> DOCUMENT EXCERPT:
..............................

Re: [PATCH v3 23/23] untracked cache: guard and disable on system changes

2014-12-09 Thread brian m. carlson
On Mon, Dec 08, 2014 at 09:05:07PM +0700, Nguyễn Thái Ngọc Duy wrote:
 If the user enables untracked cache, then
 
  - move worktree to an unsupported filesystem
  - or simply upgrade OS
  - or move the whole (portable) disk from one machine to another
  - or access a shared fs from another machine
 
 there's no guarantee that untracked cache can still function properly.
 Record the worktree location and OS footprint in the cache. If it
 changes, err on the safe side and disable the cache. The user can
 'update-index --untracked-cache' again to make sure all conditions are
 met.

My use case for untracked cache is where I have one machine with a
repository and which is also mounted via sshfs on another machine.  It
looks like this will disable the cache every time I change the machine I
access it on.  Would you be willing to accept a patch for a configuration
option to disable this?

..............................

> WORK TO DO:
Answer these about the untracked cache thread:
1. What two things does the patch record in the cache?
2. What command can the user run again to make sure all conditions are met?
3. In the reply, how is the repository mounted on the second machine?
The material after this passage comes from an unrelated source.

> RECORDS PROVIDED:
..............................

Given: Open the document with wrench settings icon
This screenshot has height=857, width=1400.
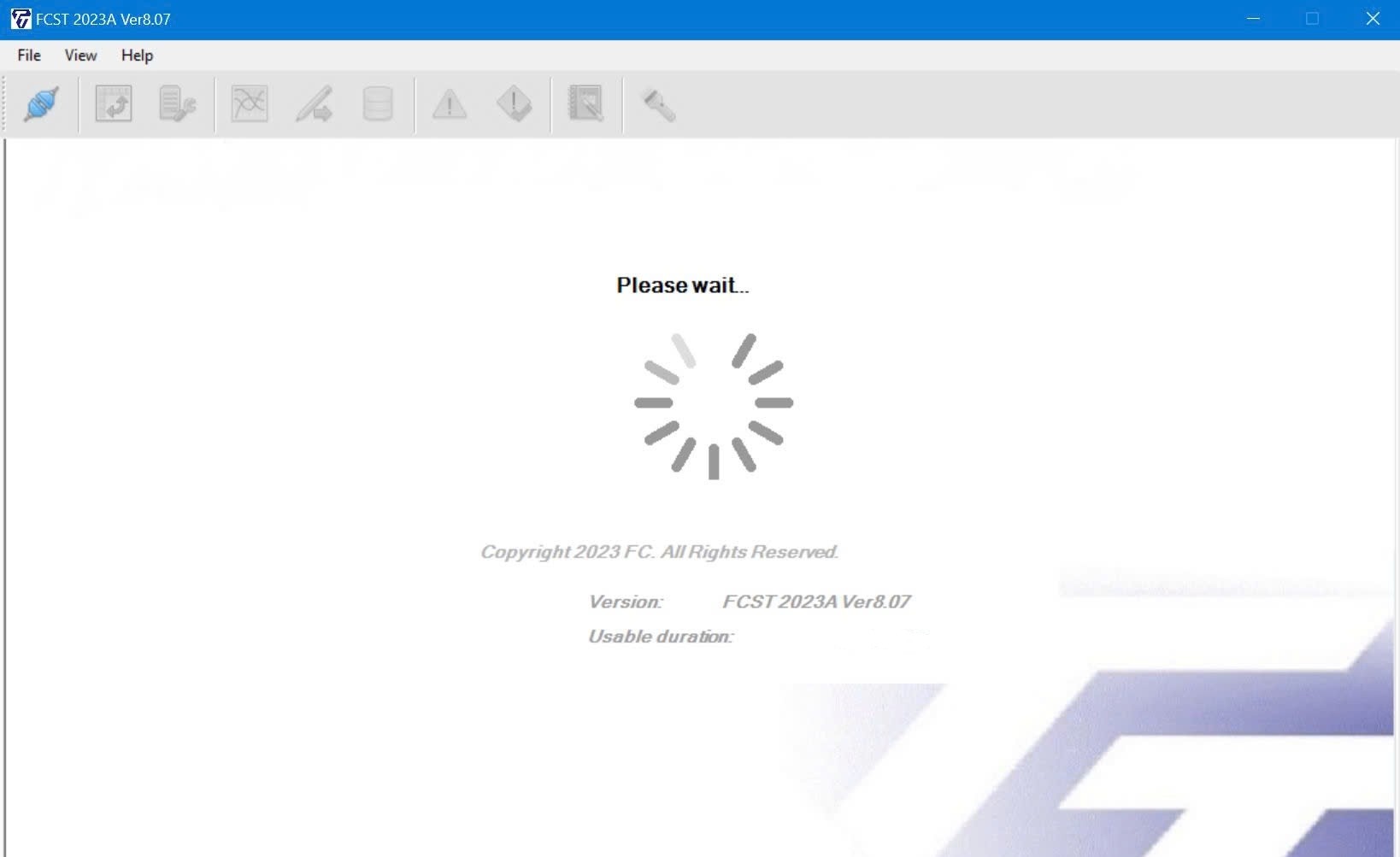Looking at the screenshot, I should (x=178, y=104).
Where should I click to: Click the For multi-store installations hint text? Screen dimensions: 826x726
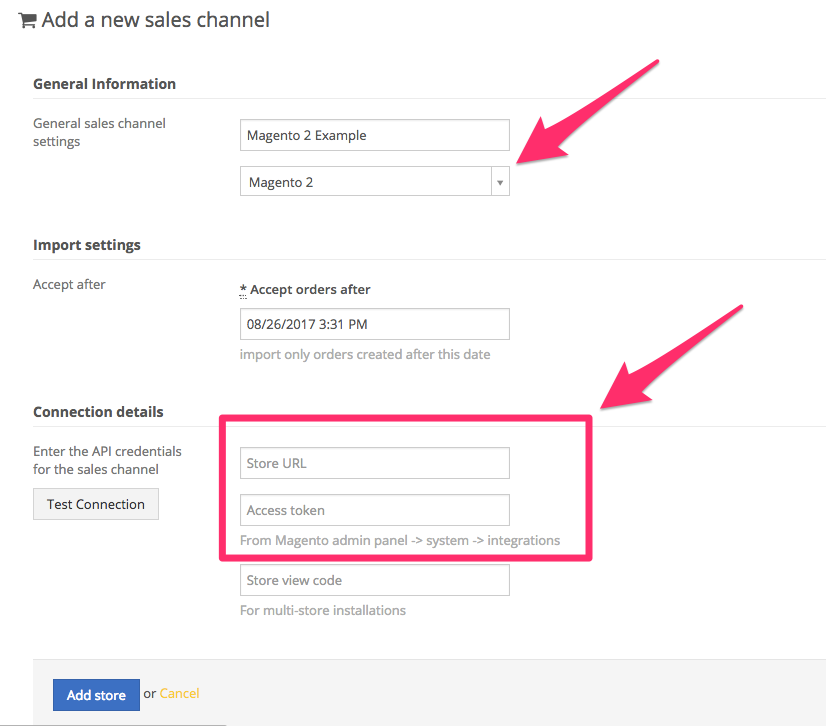click(323, 610)
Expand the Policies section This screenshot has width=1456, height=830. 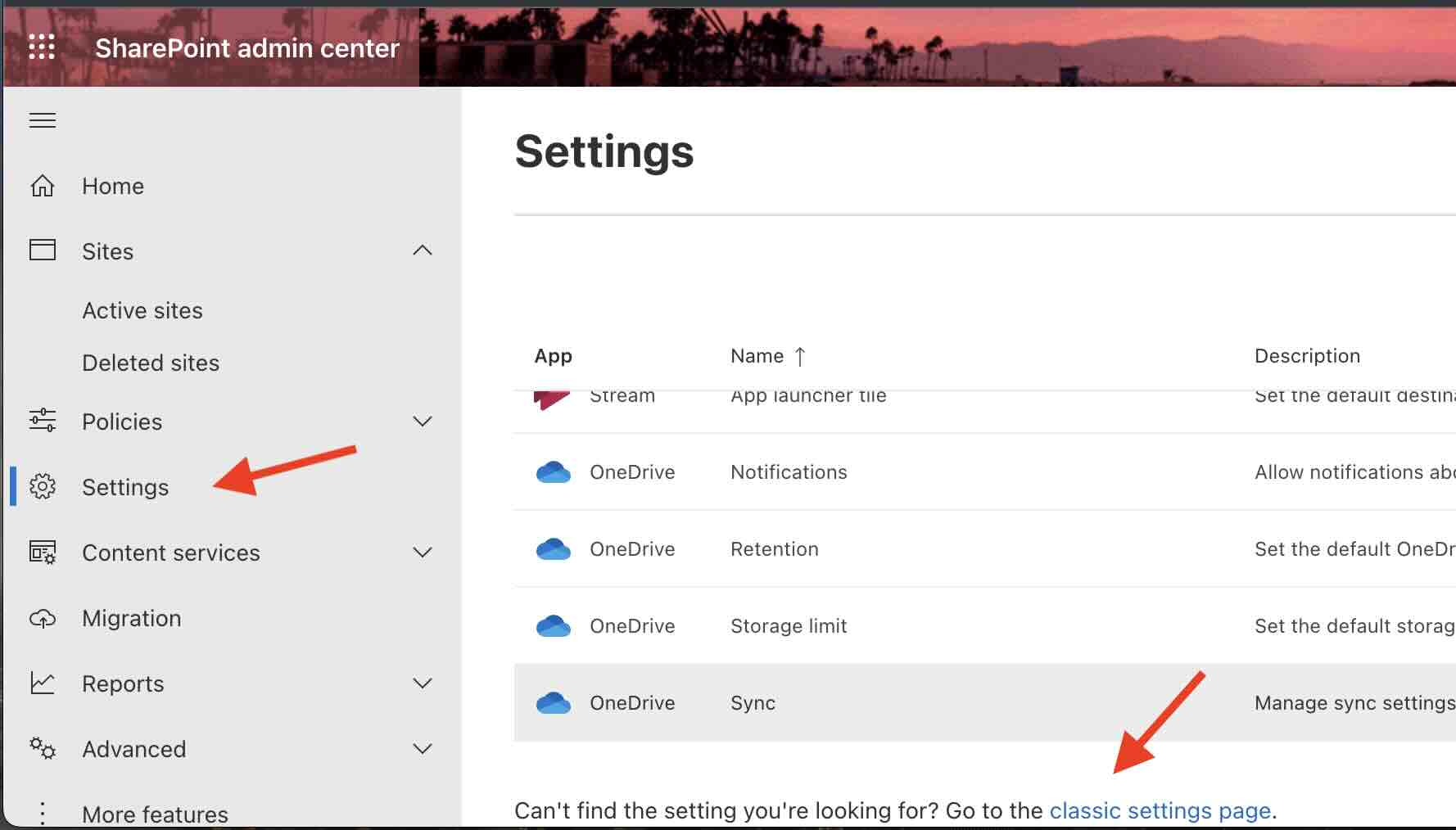coord(423,421)
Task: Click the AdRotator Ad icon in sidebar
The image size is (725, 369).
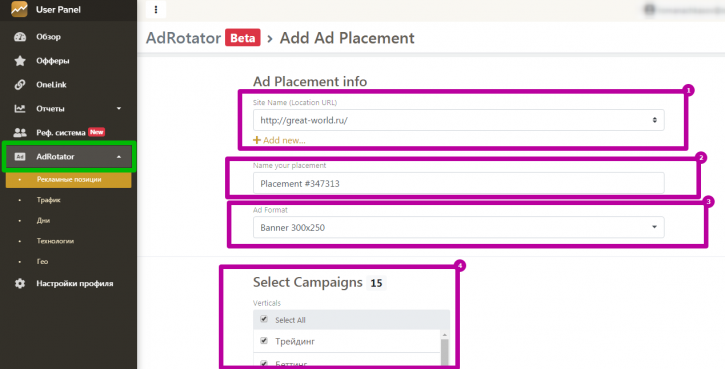Action: click(20, 157)
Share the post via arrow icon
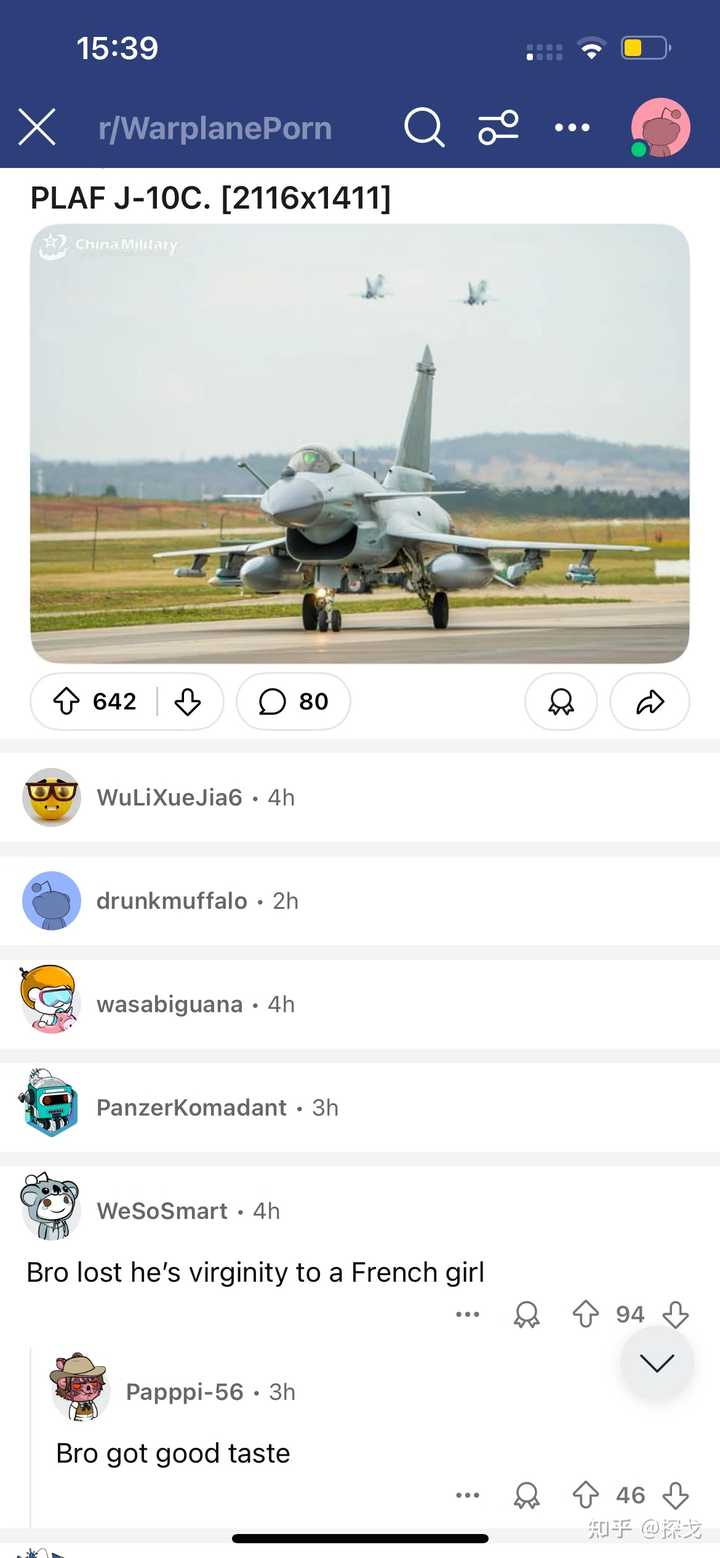 click(650, 702)
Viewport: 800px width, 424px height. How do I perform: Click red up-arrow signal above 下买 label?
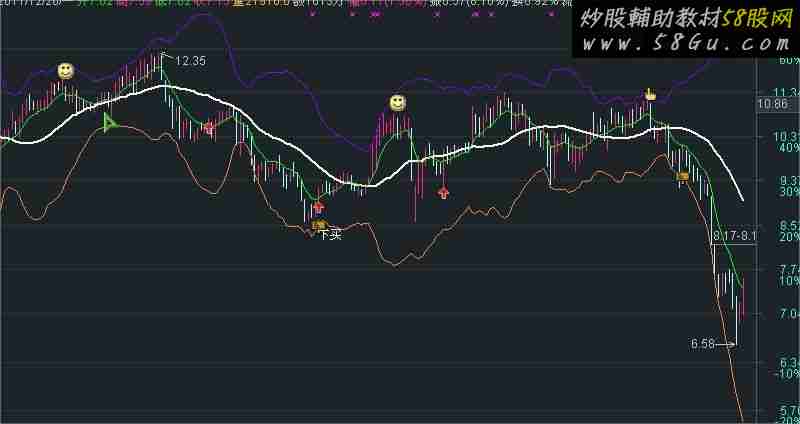(x=318, y=207)
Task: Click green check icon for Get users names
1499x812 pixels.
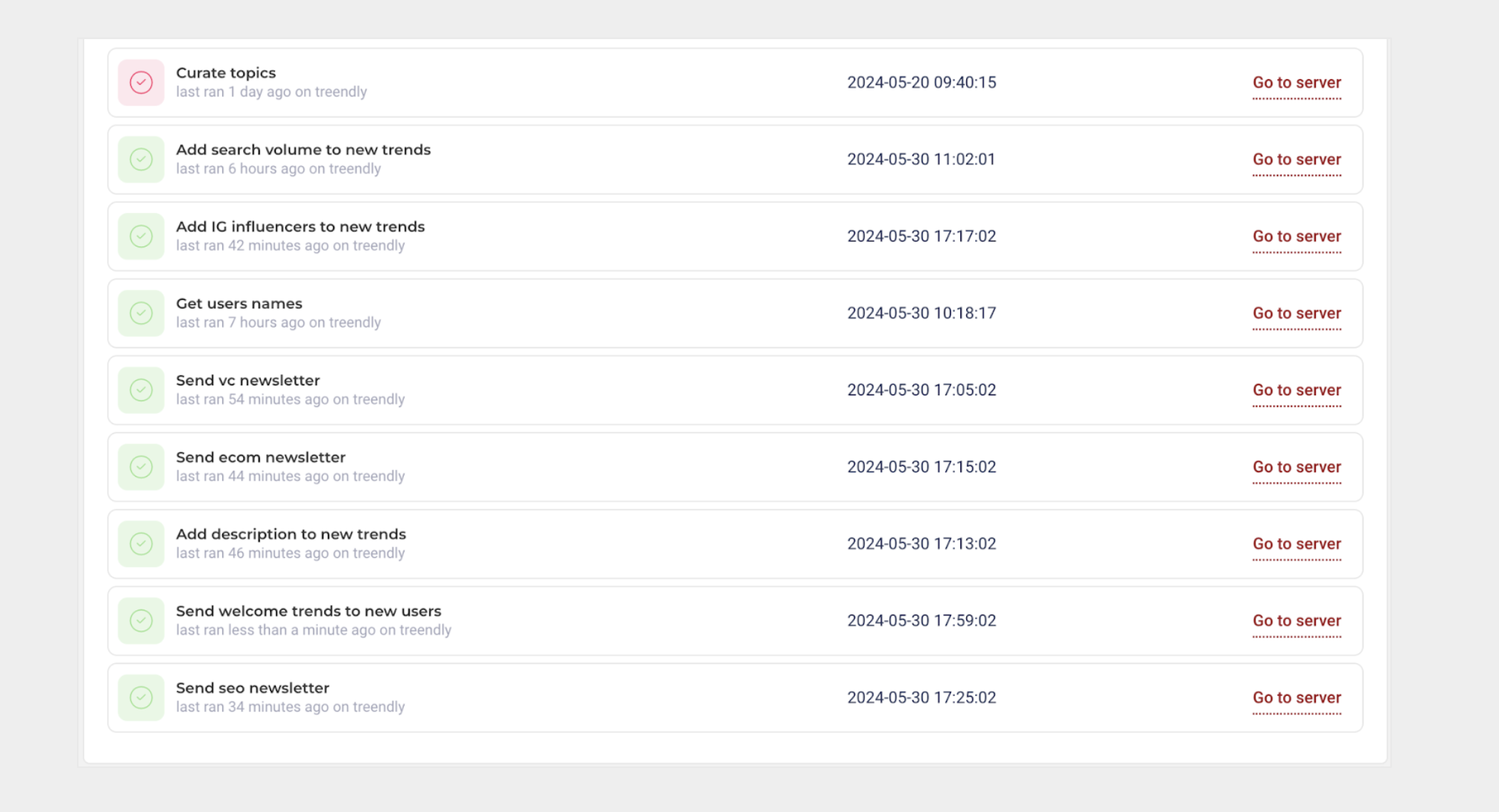Action: tap(141, 313)
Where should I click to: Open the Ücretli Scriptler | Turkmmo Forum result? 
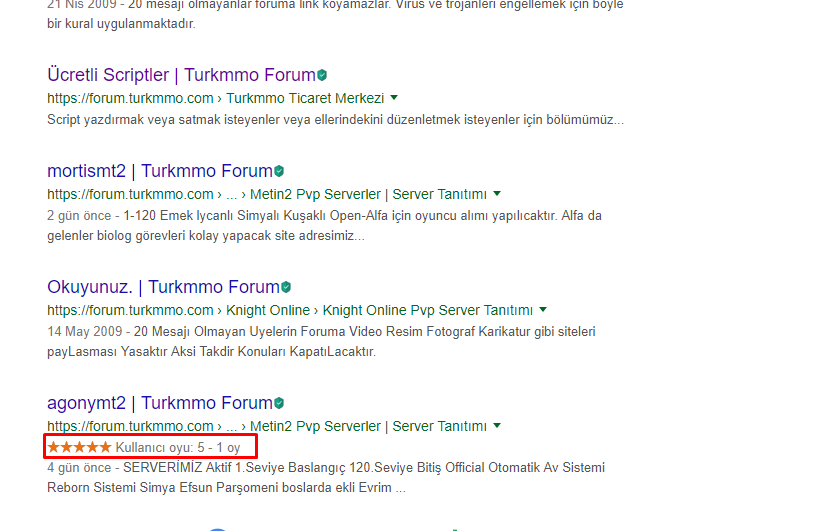coord(182,75)
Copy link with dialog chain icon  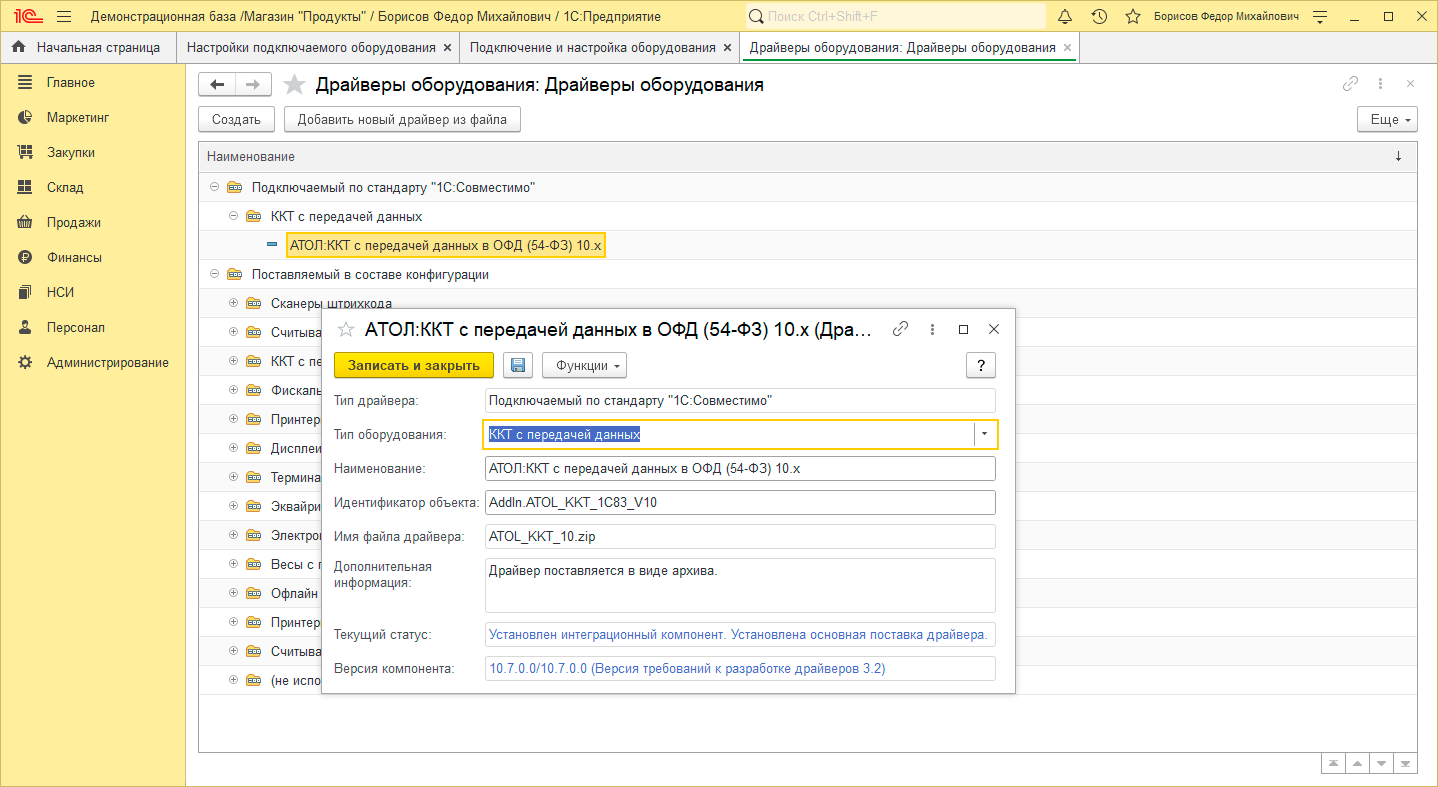click(900, 329)
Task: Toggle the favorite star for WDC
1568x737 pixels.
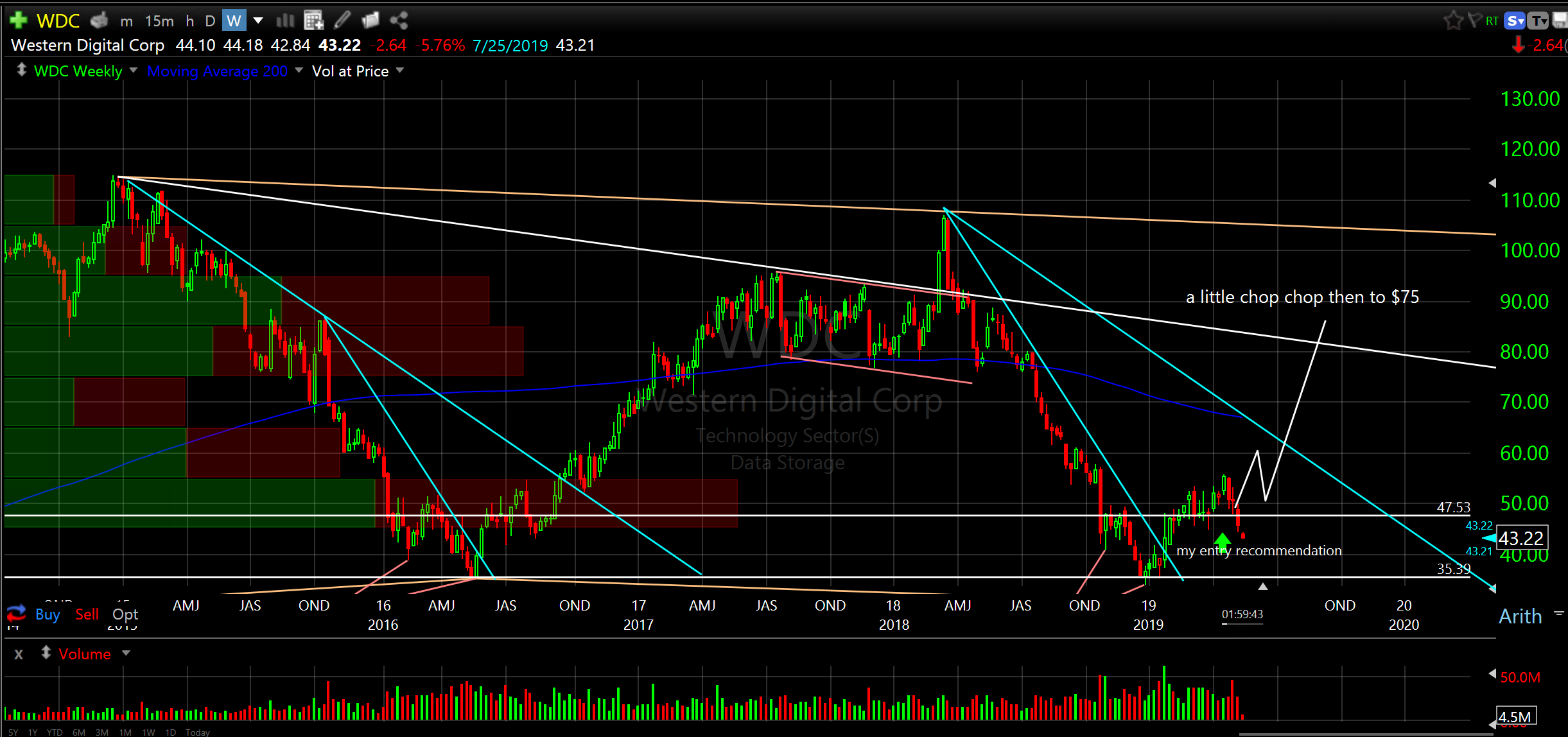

..............................

> ANSWER TO THIS PROBLEM:
1. The worktree location and the OS footprint.
2. 'update-index --untracked-cache'
3. Via sshfs.